Wouldn't it be great to sit down with a performance testing great at Google or Facebook, or a performance test expert at a big insurance company or a bank and ask them how they do performance testing? Better yet, how about getting them in the same room and having them debate? You'd leave not just with a list of tools, but ideas, details, challenges, and solutions.
It turns out that is exactly what Software Test Professionals offered at their recent conference, a hands-on performance testing course with Dan Downing, consulting tester at Mentora Group, and Goranka Bjedov, a capacity planner at Facebook (formerly of Google). Instead of looking for specific tools to come out the workshop, I wanted guidelines and rules of thumb that were more general, and was especially interested in the difference in background between Downing, working mostly with large IT organizations, and Bjedov, who was more experienced with customer-facing web applications.
Here are five of the nuggets I pulled out of that goldmine, served up for you on a platter:
Guideline #1: Enable earlier releases... but be prepared to rollback quickly
On the one hand, we have the idea of releasing software in perpetual beta, which may lead to a tolerance for defects. At the same time, we have techniques like production monitoring and rollback to limit the time-in-production of defects to a matter of minutes, or even hours.
On the other end of the spectrum, developers are increasingly writing automated tests and ratcheting up their quality levels.
Now think about the combination of these two realities: If customers will settle for "good enough," and developers can deliver "good enough" enough of the time (and when we fail, we can rollback) what do we need testers for, again, exactly?
That's not going to be a fun conversation.
The first takeaway here is to have your company make a conscious decision if such a strategy will work for them and if you should pursue it.
Bjedov further pointed out that when this transformation happens, test teams that take a "guardians of quality" stance could easily become irrelevant or redundant. She suggested that to survive, test teams need to change focus, from being blockers and protectors, to being enablers. In other words, "thanks to the test team, we were able to ship earlier with less risk."
Come to think of it, that might be a good stance to take in general.
Guideline #2: A fool with a tool is... still a fool
Even if quality is dead, you’ll still likely want to performance test multi-user, time-intensive applications. While you could test by having the team (or the company) bang away at a keyboard, most demanding applications will require some sort of automated performance testing. Bjedov introduced us to JMeter (more about that later), and Downing showed us BadBoy, a record/playback tool that can be used to help JMeter support secure sockets tests.
Yet they also indicated that 'tool-itis,' or the desire to automate the thinking process, can be the undoing of a project. For example, the idea that the evaluation of performance test results can be ‘automated away’ with tools would not work. Bjedov indicated that that desire is similar to saying ‘since we have compilers, we should not need programmers.’

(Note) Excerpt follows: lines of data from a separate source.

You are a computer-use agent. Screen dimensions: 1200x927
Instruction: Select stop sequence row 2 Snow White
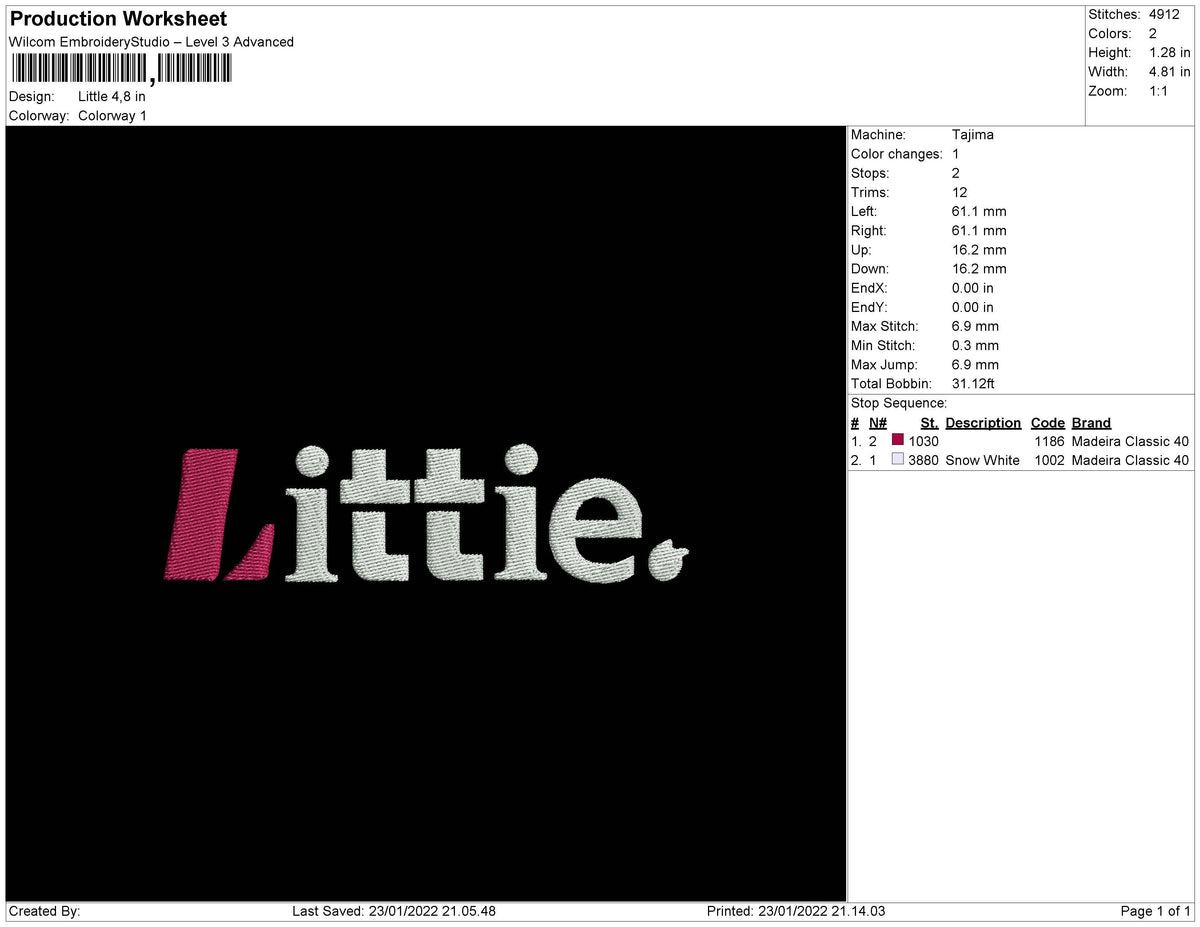pos(1020,460)
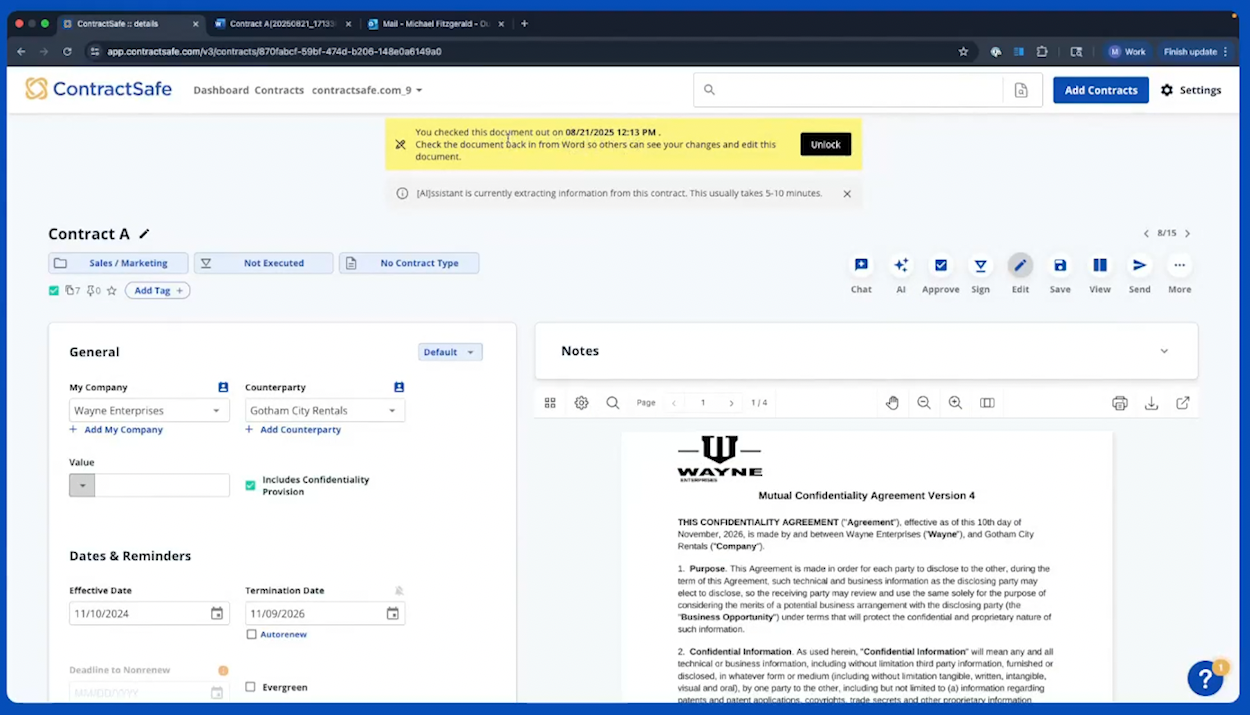Click the Approve checkmark icon

(940, 266)
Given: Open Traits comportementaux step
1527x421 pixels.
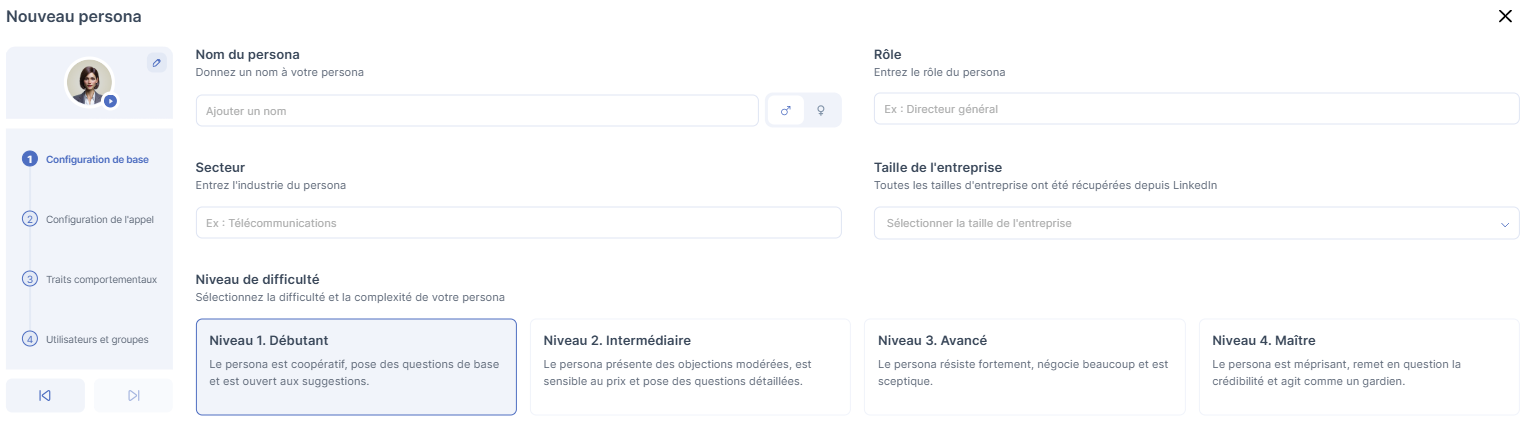Looking at the screenshot, I should pos(101,279).
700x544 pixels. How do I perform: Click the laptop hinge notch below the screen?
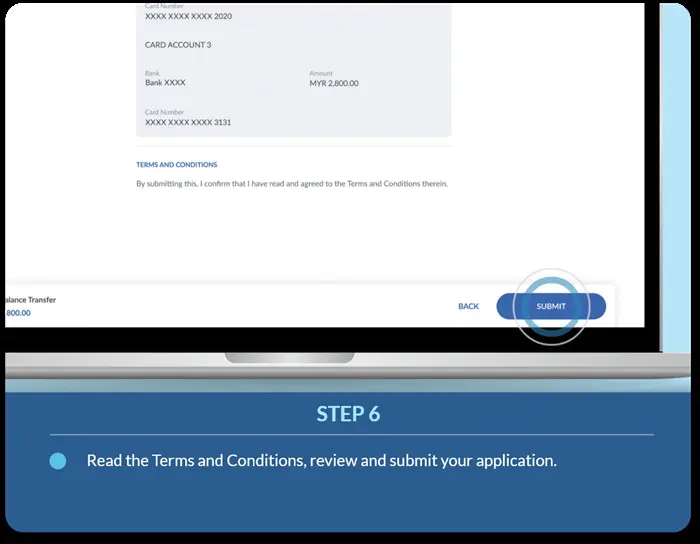tap(289, 357)
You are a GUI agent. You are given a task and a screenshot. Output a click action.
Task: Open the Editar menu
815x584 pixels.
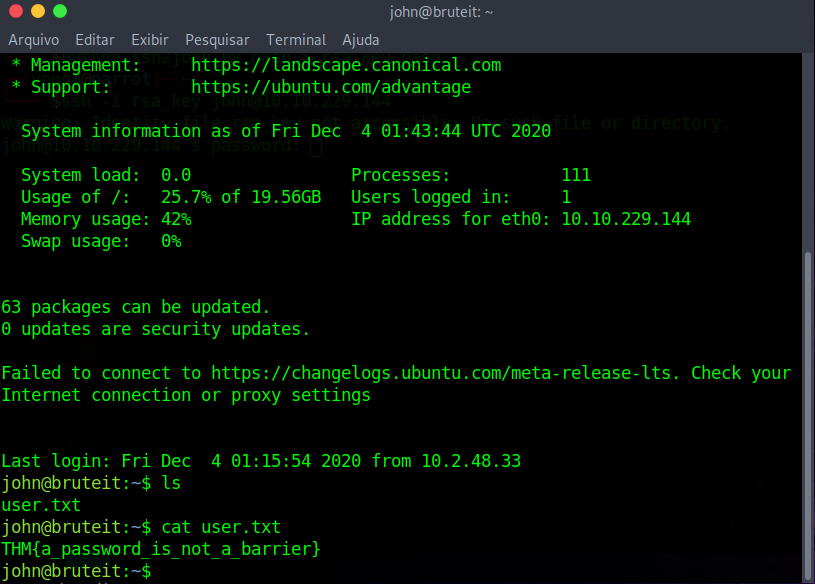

So while they emphasized tools to generate load, both suggested having a human look at results.
Guideline #3: Test early, test often
While we typically think of performance testing as something at the end of a project, Ms. Bjedov suggested teams build a minimal system early and develop performance tests “along the way.” The example she provides is to have a nightly performance test run against a daily build. If a tester notices a change in performance characteristics, they can take the problem to the development team.
That has two benefits: First, the programmer who introduced the problem is likely to remember what he actually did, and second, the team will not find fundamental architecture problems at the end of the project.
Guideline #4: You're probably going to have to know a little math ... and your tools may not help
Most performance tools churn out numbers-- median, mean, and standard deviation are three popular ones. We tend to think of these numbers as if the middle meant something; we assume that the user experience has a “normal” distribution, or a bell curve.
Often, performance result data does not have a bell curve profile. One common result is a “bimodal” curve, much like a camel with two humps. Consider, for example, the case where icon loads are typically snappy, but degrade massively under heavy load. If the heavy load happens only during peak hours, it will skew production monitoring results. Also note that context matters; having the icons not load, but the screen be usable might be just fine for certain internal applications-- or at least not worth investing more dollars into fixing.
While a human can ‘get’ this in an instant, a computer evaluating averages is very likely to force an interpretation of a bell-curve result. So have your performance tester build a graph or analyze results every time; then try to find patterns.
As an alternative, Ms. Bjedov suggested looking at 70/80/90% distribution numbers (that is, 70% of transactions completed in what time or less) or drawing you own graphs and histograms and, as a human, try to figure out what is going on.
Guideline #5: Performance tests need to be realistic
Finally, performance tests should model the actual use of the system, both of the activities and the data. The best way to do this is probably to capture actual usage data in such a way that it can be “played back”; second best is to have the log leave a “trail of breadcrumbs” that developers or testers can analyze to find out customer use patterns.
Without some sort of monitoring or evaluation, a performance test is essentially a shot in the dark. Likewise, if the data will degrade as it increases in size, you’ll want to test with a large, loaded, somewhat-realistic database.
Where to go for more
Now that we've covered some ideas on how to think about performance testing, you likely want to dive right in. So you might enjoy the tutorial on using JMeter to create a test, by Mike Kelly, or his follow-up on using JMeter's record/playback capabilities. You might not be able to spin up a thousand servers at the push of a button, yet the two also stressed that many race conditions and concurrency defects are as likely to occur with four users as with four thousand.
Or, instead of testing, you could 'just' get to work on hot-rollback capability and deploy continuously. Either way, the next few years will be a fascinating time of advances in engineering and the components we use to develop and test.
Yet until our systems become self-aware, we’ll need a smart human evaluating the results after the fact, especially for performance testing.